13. Vivian
VIVIAN
The community room might be the happiest place on earth today, and I’m not even exaggerating. Not even Disneyland could compete.
The girls are everywhere—spread out at tables, leaning over sketches, passing things back and forth, trading compliments like it’s second nature. It’s loud in the best way, full of laughter and the kind of focus you only get when no one’s overthinking it.
I move between them, answering questions, offering suggestions, trying to keep up. It’s been a good morning. A really good one.

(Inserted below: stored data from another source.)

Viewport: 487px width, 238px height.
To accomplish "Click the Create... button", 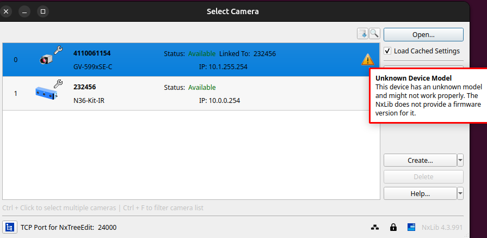I will tap(420, 160).
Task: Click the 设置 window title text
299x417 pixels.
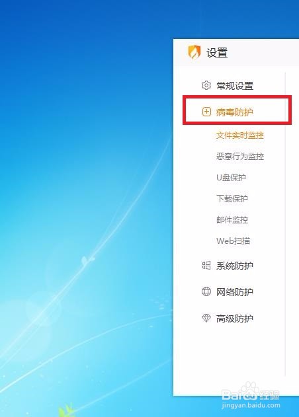Action: point(217,52)
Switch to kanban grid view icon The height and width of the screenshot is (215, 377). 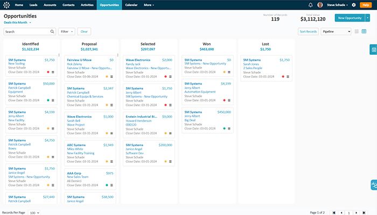[364, 32]
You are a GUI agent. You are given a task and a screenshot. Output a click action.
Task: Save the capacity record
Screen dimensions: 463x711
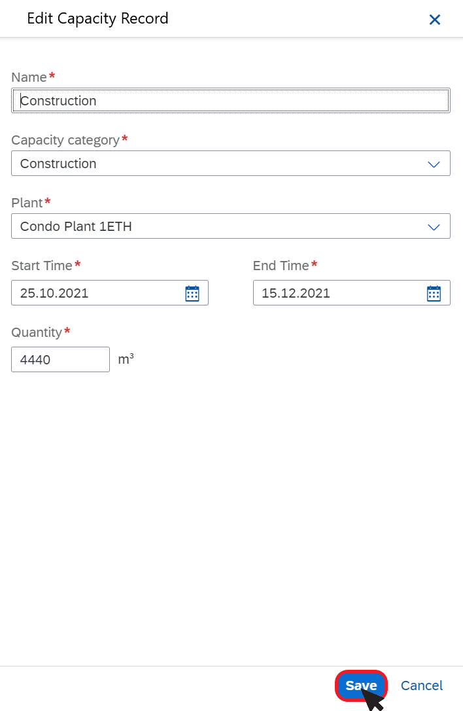pos(361,685)
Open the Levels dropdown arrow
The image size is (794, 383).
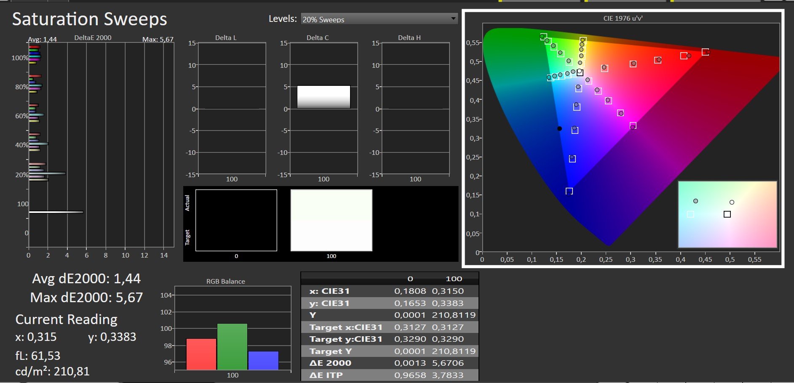point(453,19)
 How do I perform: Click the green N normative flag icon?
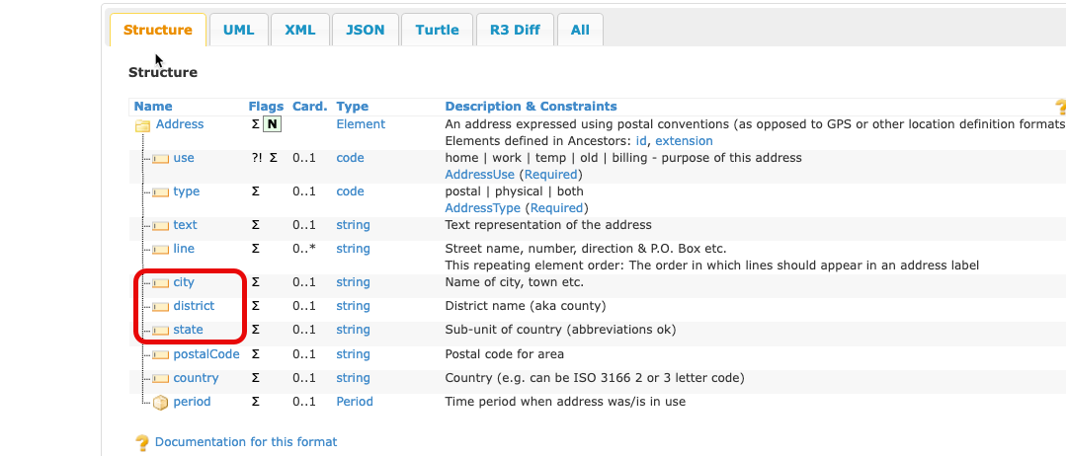pos(272,125)
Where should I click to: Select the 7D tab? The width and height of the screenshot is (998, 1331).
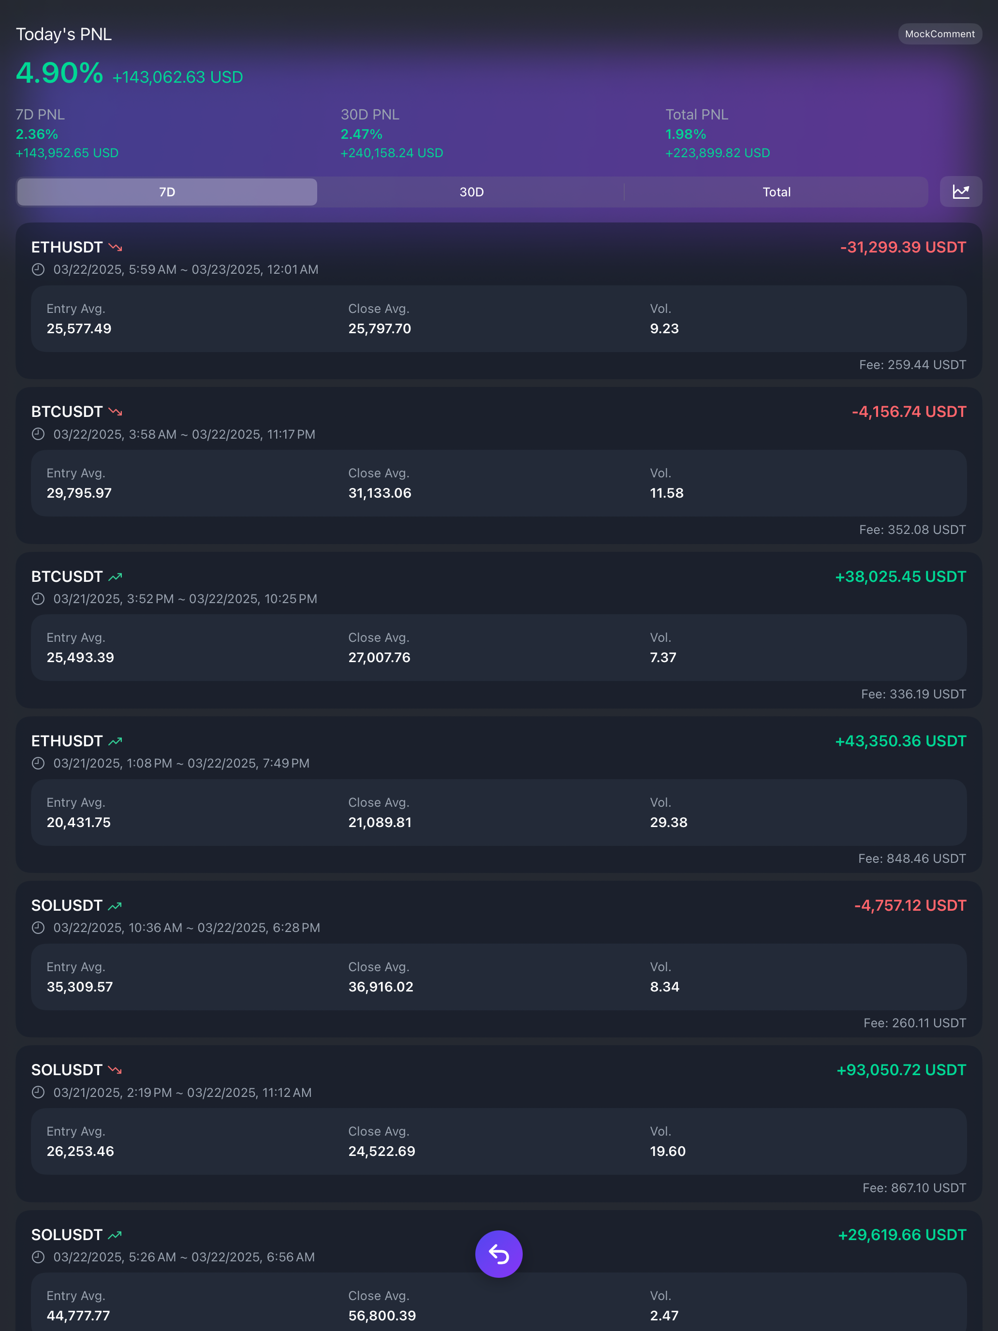click(x=167, y=192)
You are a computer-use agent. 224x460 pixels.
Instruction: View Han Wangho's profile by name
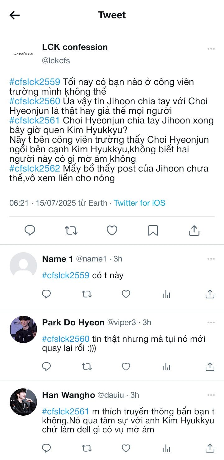click(68, 395)
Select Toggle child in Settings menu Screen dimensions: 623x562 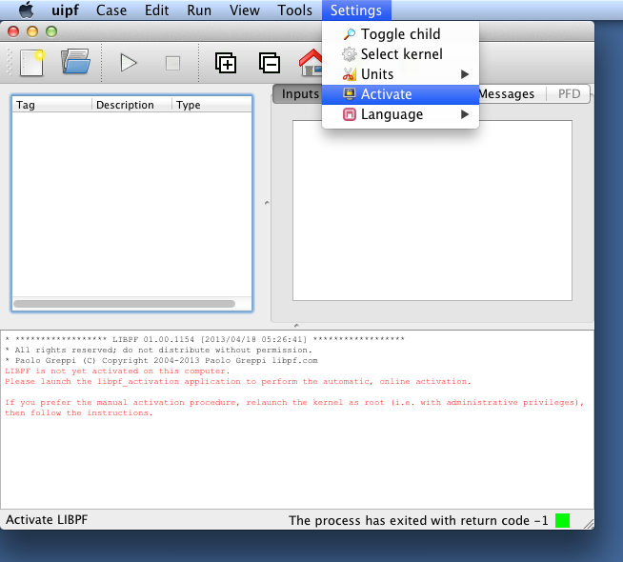[x=400, y=34]
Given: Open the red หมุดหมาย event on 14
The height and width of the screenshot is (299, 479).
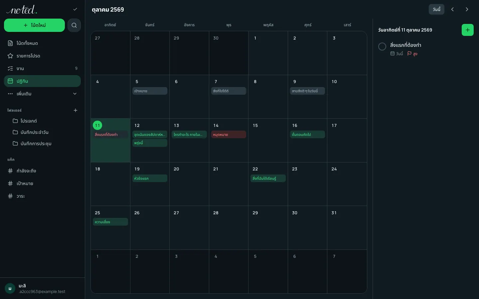Looking at the screenshot, I should point(229,135).

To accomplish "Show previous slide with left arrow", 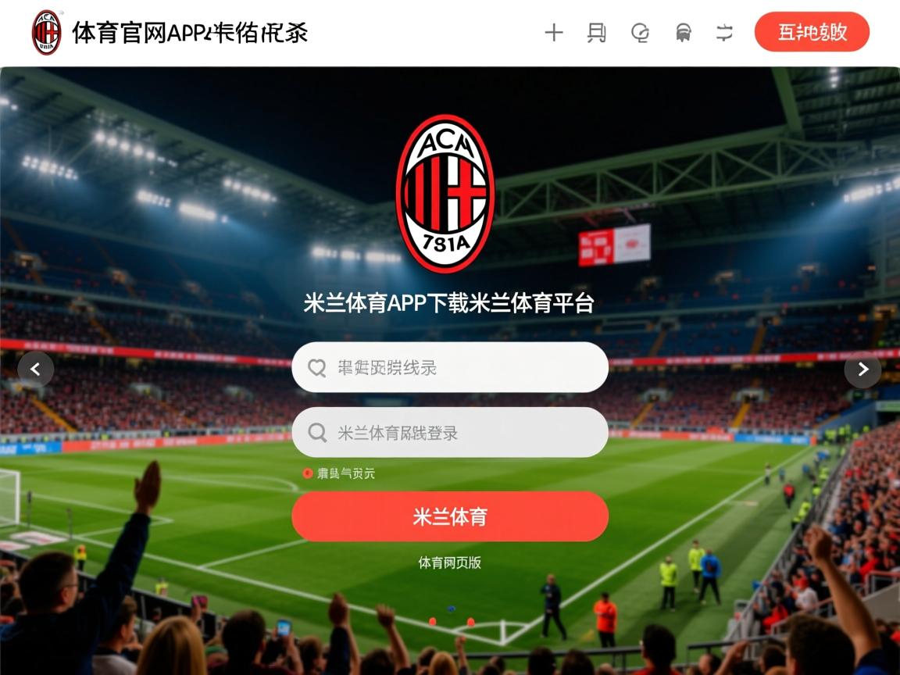I will (36, 369).
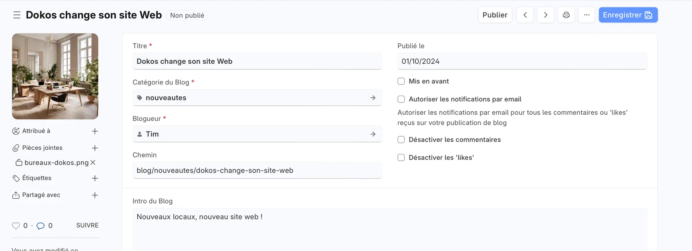The height and width of the screenshot is (251, 692).
Task: Add a tag next to Étiquettes
Action: pos(95,178)
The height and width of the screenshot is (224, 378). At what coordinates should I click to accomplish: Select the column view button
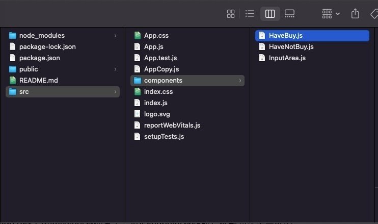coord(270,14)
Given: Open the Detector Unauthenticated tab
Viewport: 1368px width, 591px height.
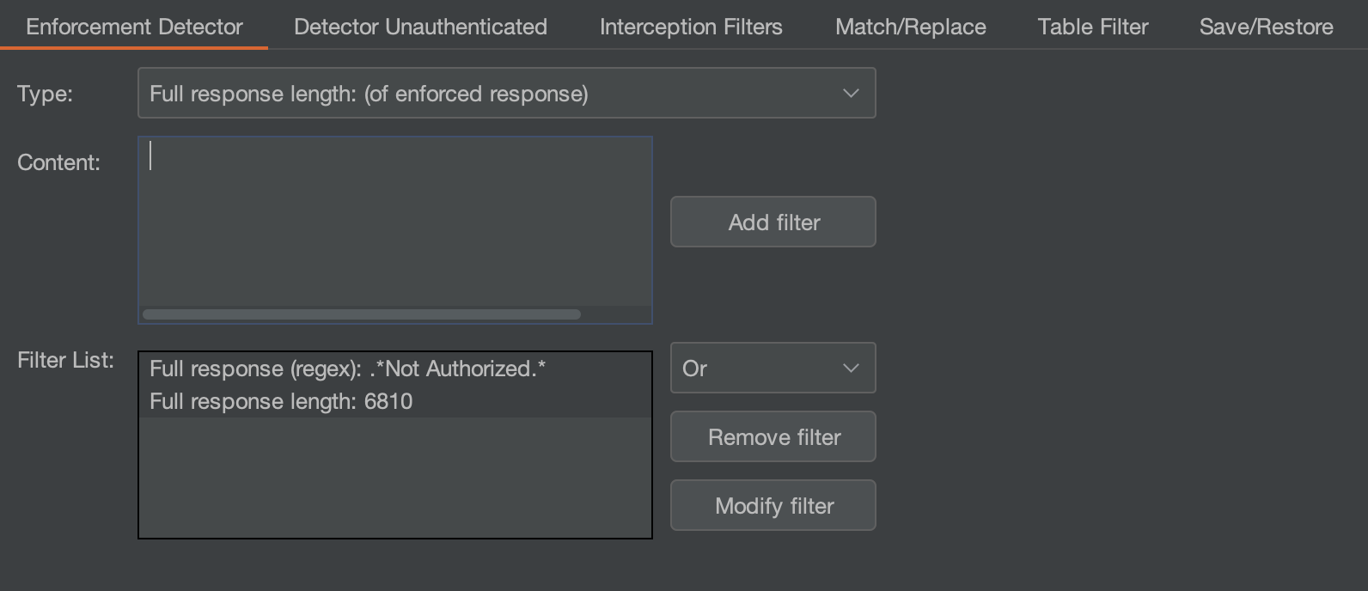Looking at the screenshot, I should click(x=420, y=27).
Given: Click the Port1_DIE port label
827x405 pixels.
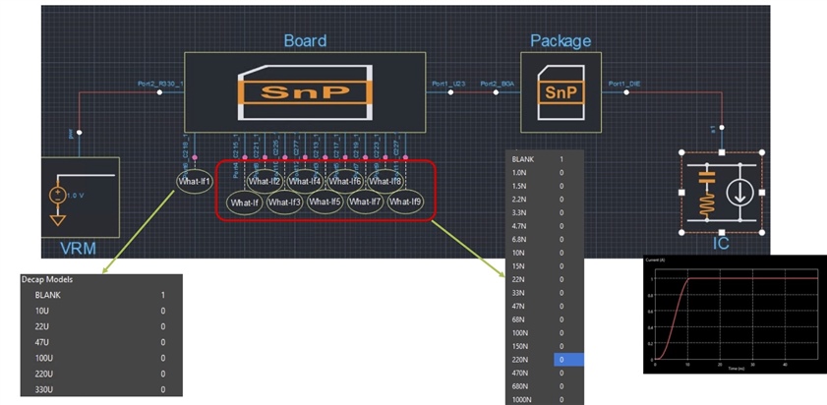Looking at the screenshot, I should point(623,84).
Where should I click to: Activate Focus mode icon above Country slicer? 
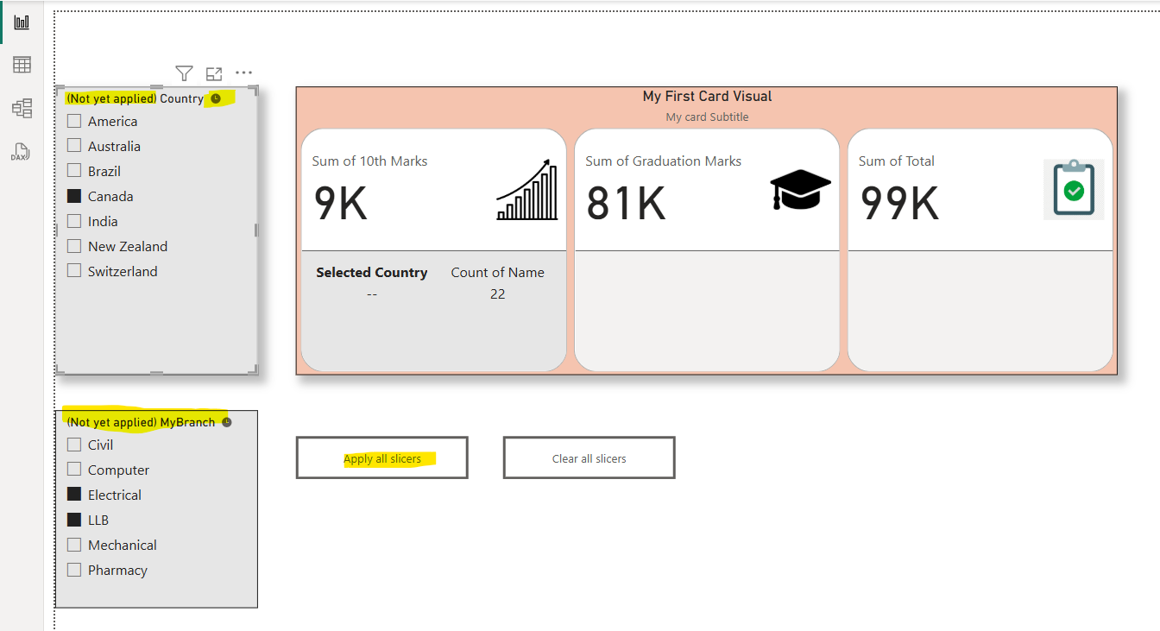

Ty claps his hands once, sharp and bright, like he’s calling a team back to center ice. “Alright, that’s a wrap, ladies. Let’s clean it up.”
I glance over my shoulder, already smiling. “You’re not the boss in here.”
He shrugs, completely at ease. “Feels like I could be.”
“It absolutely does not.”
“Agree to disagree.”
The girls start filing out anyway, backpacks slung over shoulders, voices overlapping in that end-of-session chaos that somehow feels louder when it’s winding down.
“Thank you, Vivian!”
“Today was so fun!”
“Don’t forget charms next week!”
“I won’t,” I promise, laughing as I dodge a last-second hug. “Go, go—before he makes you run drills.”
“I heard that,” Ty calls out from his spot at the back of the room. One of the girls’ moms has pulled him to the side, and from the looks of it, they’re having a bit of a convo about something.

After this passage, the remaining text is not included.